CHALLENGE: Summarize the post about DataSet serialization below in two sentences.

TEXT:
Begin
Well… it appears I may have found another bug in .NET. This time related to ASP.NET Web Services and DataSet serialization. I’m not sure if this is actually a bug, but it really does look like one. Perhaps someone from Microsoft could explain to me what’s happening here.
Here’s the scenario:
I’m sure just about everybody has worked with a DataSet, and most people have also worked with serializing and deserializing them. This is all great in a typical Windows environment where you’re in “complete” control of the serialization / deserialization process. This is great, and works like a charm. The problem comes in when you need to manipulate a DataSet within a web service using a custom SoapExtension.
End
RECORDS SUPPLIED:
Begin
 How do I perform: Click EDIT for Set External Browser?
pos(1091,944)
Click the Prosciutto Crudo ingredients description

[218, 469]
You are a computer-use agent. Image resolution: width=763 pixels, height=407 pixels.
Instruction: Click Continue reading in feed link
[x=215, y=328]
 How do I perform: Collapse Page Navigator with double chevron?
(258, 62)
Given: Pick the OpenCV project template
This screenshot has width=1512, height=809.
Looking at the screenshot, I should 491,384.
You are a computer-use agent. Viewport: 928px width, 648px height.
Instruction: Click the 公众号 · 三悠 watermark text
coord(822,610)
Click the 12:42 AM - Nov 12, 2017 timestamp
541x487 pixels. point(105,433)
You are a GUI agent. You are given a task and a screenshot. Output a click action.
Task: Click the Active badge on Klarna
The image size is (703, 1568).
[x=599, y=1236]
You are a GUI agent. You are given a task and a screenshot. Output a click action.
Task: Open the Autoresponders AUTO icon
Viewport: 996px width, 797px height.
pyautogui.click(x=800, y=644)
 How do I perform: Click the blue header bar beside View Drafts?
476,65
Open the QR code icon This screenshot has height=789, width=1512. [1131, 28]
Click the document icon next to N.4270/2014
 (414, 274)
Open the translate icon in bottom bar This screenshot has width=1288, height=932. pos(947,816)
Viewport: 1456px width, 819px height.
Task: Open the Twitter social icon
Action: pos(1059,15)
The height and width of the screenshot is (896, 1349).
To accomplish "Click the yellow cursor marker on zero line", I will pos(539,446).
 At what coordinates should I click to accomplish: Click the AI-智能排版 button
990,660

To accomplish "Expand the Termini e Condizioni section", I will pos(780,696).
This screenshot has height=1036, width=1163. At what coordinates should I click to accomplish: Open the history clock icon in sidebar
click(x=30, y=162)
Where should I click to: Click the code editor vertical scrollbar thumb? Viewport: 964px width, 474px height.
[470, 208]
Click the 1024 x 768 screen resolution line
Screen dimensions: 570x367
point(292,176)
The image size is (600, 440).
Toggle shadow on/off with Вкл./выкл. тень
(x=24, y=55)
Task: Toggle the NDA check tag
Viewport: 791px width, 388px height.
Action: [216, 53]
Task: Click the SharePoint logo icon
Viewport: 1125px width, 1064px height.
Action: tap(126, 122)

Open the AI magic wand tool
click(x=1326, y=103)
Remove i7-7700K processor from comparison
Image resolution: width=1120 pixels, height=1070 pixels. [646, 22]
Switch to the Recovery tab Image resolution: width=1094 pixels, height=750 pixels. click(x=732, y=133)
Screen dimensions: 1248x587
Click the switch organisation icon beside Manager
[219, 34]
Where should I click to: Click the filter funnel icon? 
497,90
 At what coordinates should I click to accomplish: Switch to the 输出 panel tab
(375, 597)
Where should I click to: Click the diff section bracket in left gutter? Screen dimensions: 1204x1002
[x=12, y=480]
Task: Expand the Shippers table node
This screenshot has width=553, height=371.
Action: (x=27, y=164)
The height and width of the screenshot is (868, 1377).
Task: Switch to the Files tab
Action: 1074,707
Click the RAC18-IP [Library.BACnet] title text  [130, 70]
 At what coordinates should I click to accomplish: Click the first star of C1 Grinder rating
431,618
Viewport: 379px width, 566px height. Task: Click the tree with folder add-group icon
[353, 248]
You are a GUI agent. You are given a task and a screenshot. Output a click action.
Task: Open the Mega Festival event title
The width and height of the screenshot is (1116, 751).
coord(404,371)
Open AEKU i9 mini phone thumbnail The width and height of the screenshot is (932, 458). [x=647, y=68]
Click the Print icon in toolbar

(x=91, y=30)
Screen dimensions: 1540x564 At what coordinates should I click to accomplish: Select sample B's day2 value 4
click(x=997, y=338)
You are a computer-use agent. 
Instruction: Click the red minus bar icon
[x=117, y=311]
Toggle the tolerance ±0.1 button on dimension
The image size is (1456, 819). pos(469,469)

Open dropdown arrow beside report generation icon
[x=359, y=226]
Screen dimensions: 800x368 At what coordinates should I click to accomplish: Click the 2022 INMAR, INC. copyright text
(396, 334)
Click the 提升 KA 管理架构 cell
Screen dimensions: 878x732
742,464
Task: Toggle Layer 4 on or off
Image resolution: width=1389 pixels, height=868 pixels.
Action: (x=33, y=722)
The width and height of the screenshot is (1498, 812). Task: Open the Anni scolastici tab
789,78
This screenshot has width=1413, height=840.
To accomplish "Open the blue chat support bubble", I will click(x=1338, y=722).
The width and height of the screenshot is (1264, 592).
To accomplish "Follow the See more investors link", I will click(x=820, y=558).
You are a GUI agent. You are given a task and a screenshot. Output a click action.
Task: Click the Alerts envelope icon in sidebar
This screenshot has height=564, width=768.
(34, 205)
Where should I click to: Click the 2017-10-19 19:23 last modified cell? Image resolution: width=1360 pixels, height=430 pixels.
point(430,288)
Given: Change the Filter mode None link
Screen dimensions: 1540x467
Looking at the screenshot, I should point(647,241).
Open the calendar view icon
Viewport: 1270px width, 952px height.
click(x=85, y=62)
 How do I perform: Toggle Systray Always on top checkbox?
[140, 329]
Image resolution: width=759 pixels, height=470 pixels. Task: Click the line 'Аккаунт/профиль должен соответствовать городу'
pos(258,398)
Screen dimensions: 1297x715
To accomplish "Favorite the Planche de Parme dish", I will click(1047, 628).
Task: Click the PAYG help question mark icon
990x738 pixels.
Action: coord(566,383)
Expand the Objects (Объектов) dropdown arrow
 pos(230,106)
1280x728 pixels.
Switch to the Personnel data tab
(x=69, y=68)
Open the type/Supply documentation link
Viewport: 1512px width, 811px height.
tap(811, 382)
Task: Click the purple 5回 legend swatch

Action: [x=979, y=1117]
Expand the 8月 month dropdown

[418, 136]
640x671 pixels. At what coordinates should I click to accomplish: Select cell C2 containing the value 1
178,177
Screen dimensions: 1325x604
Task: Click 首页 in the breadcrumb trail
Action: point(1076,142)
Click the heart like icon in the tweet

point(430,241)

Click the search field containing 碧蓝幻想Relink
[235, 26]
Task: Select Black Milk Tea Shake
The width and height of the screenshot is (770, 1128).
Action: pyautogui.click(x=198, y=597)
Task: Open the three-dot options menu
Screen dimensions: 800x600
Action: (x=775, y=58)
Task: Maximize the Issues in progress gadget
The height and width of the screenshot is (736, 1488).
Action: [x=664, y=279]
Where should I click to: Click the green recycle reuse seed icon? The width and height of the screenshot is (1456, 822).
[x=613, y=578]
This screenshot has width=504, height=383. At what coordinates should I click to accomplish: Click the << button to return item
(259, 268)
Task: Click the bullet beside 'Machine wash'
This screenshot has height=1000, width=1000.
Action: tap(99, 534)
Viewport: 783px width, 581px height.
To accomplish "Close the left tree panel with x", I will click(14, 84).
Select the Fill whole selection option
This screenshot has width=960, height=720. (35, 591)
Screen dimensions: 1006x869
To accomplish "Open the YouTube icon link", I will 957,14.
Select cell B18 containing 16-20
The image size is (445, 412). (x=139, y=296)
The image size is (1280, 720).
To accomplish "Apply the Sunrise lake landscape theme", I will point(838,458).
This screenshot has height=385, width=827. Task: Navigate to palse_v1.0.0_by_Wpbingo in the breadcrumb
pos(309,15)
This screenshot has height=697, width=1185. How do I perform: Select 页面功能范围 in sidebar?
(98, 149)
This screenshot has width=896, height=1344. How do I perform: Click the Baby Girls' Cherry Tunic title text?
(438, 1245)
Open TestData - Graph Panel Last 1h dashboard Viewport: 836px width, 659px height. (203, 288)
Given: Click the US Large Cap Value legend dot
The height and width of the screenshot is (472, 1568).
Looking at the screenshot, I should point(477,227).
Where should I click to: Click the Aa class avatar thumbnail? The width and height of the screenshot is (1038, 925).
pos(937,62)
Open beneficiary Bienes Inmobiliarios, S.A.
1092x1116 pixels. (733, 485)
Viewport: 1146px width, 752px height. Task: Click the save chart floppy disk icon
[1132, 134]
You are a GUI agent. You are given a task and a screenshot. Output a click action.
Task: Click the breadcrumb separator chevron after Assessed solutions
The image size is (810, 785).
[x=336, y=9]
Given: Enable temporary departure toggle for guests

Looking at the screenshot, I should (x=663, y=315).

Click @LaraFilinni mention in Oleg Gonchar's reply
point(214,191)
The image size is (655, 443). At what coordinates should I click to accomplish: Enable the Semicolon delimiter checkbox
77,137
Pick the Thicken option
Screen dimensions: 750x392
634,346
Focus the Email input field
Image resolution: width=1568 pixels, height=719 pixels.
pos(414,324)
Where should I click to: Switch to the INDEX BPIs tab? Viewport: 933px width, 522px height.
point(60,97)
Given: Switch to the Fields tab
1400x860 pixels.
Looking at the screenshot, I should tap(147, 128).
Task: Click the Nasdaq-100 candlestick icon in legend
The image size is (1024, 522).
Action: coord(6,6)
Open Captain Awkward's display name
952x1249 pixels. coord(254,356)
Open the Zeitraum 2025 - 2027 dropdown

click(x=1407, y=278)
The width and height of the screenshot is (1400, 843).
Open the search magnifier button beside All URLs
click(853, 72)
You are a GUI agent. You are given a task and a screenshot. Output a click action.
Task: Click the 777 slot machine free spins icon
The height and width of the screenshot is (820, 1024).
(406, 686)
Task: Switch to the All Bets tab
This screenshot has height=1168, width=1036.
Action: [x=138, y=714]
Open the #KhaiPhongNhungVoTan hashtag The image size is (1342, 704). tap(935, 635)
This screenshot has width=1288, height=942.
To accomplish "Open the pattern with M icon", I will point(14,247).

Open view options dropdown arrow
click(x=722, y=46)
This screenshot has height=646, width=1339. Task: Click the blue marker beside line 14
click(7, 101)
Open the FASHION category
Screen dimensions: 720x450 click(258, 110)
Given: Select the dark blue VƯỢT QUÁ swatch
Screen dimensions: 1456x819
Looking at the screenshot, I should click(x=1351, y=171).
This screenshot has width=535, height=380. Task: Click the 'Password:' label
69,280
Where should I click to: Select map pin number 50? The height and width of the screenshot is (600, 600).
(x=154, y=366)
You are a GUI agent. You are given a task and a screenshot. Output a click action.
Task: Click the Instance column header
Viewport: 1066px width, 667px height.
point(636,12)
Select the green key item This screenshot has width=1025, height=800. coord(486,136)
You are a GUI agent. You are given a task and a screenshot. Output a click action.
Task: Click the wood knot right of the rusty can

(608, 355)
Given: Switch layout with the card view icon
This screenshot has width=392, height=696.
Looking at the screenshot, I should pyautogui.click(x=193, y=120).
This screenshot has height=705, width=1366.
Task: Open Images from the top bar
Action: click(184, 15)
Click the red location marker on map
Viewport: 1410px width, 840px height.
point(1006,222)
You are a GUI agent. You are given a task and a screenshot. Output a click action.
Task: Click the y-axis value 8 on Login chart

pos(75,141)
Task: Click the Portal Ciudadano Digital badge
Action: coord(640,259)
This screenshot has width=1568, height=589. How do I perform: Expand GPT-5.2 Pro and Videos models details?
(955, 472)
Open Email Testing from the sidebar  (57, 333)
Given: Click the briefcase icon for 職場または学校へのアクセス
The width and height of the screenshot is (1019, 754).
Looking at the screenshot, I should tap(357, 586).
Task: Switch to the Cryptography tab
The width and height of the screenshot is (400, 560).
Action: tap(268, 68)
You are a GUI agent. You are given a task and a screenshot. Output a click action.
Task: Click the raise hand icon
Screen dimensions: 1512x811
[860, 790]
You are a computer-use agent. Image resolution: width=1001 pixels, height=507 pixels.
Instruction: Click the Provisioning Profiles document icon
End
FINAL RESULT: The author believes another bug may have been found in .NET, this time involving ASP.NET Web Services and DataSet serialization, although the author is not certain it is truly a bug. Serializing and deserializing a DataSet works well in a typical Windows environment where the process is fully controlled, but the problem arises when a DataSet must be manipulated within a web service through a custom SoapExtension.